[ЧТО СДЕЛАТЬ]: Сообщите, в скольких строках записей ниже встречается слово «Open». В ответе дайте только число.

[ИСХОДНЫЕ ЗАПИСИ]:
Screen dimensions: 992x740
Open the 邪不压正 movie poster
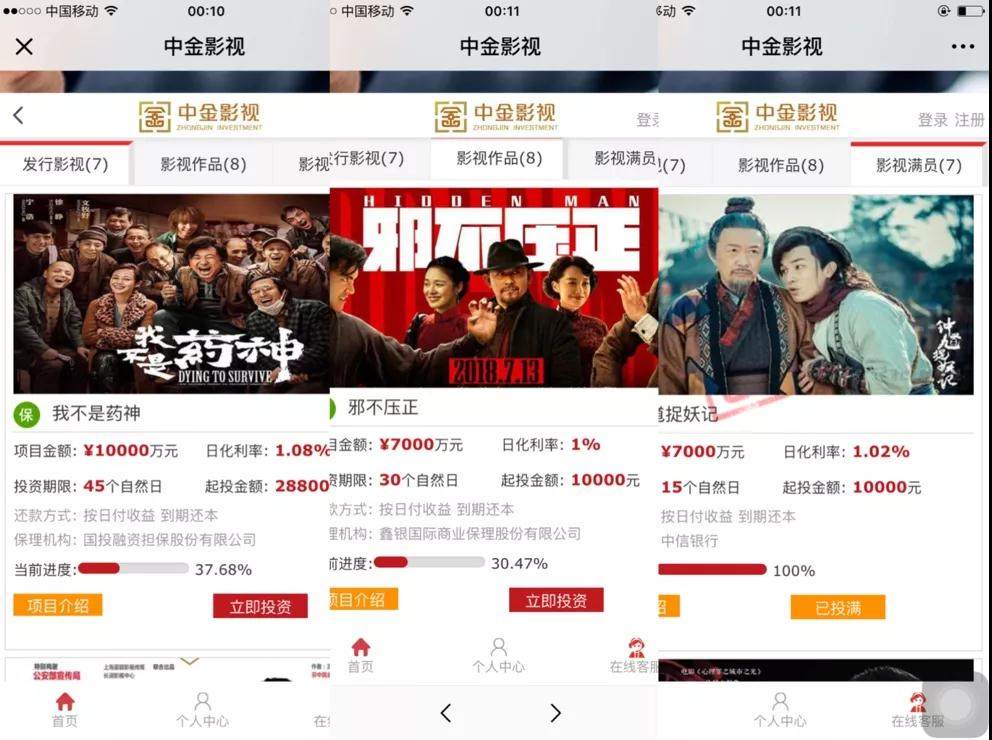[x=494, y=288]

--

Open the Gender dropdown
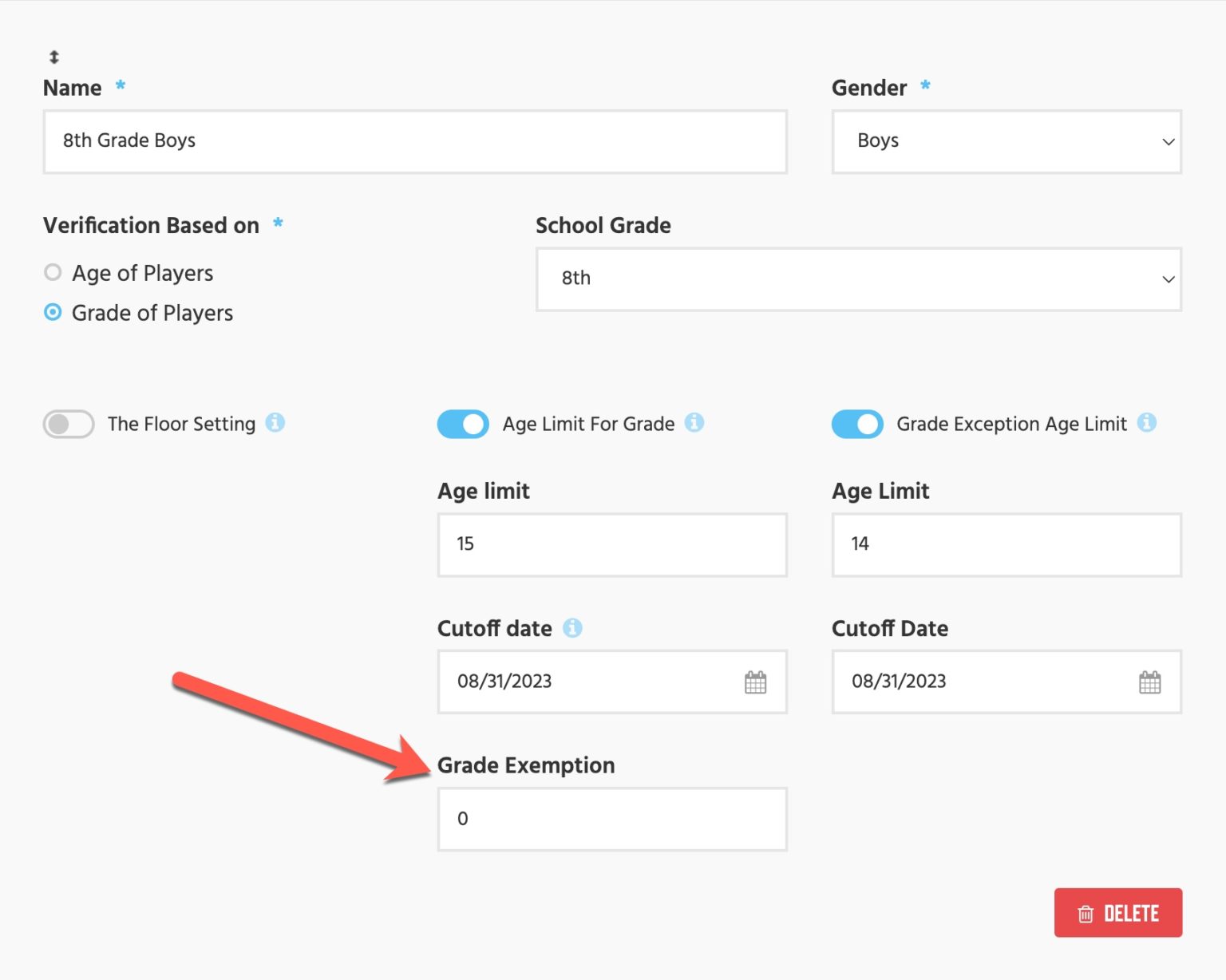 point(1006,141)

--

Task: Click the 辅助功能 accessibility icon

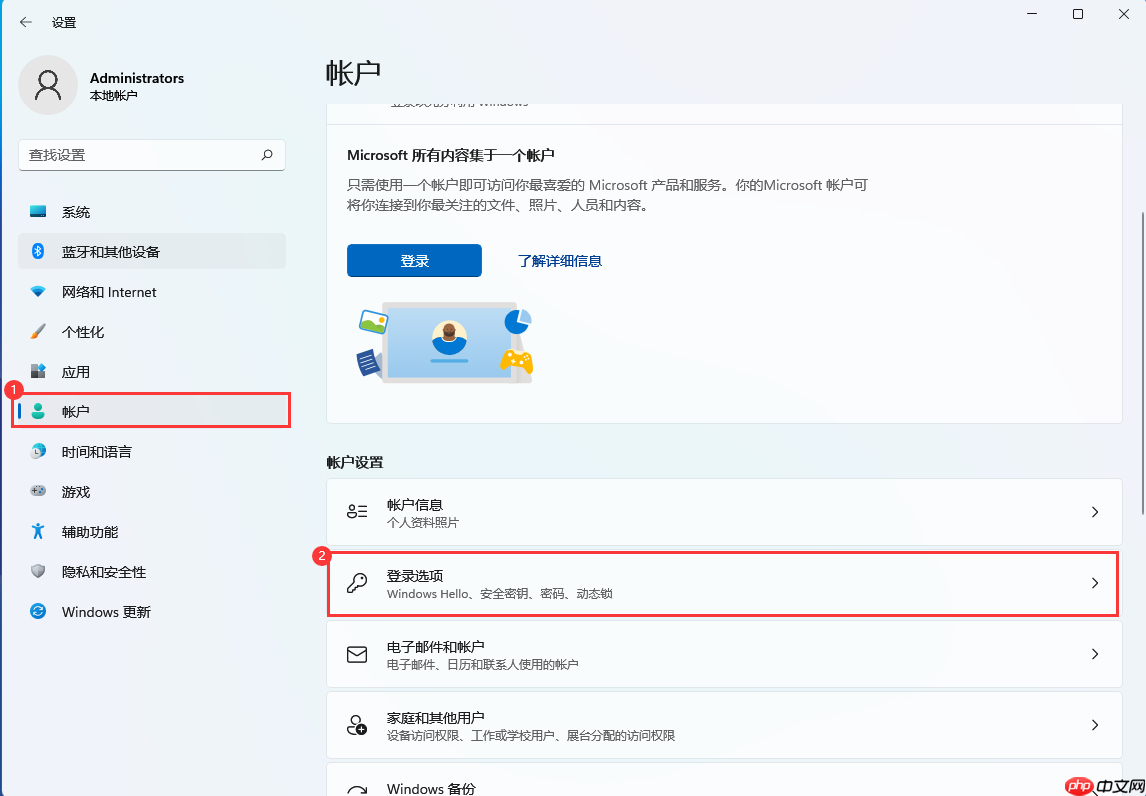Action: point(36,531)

[РЕШЕНИЕ ЗАДАНИЯ]: 2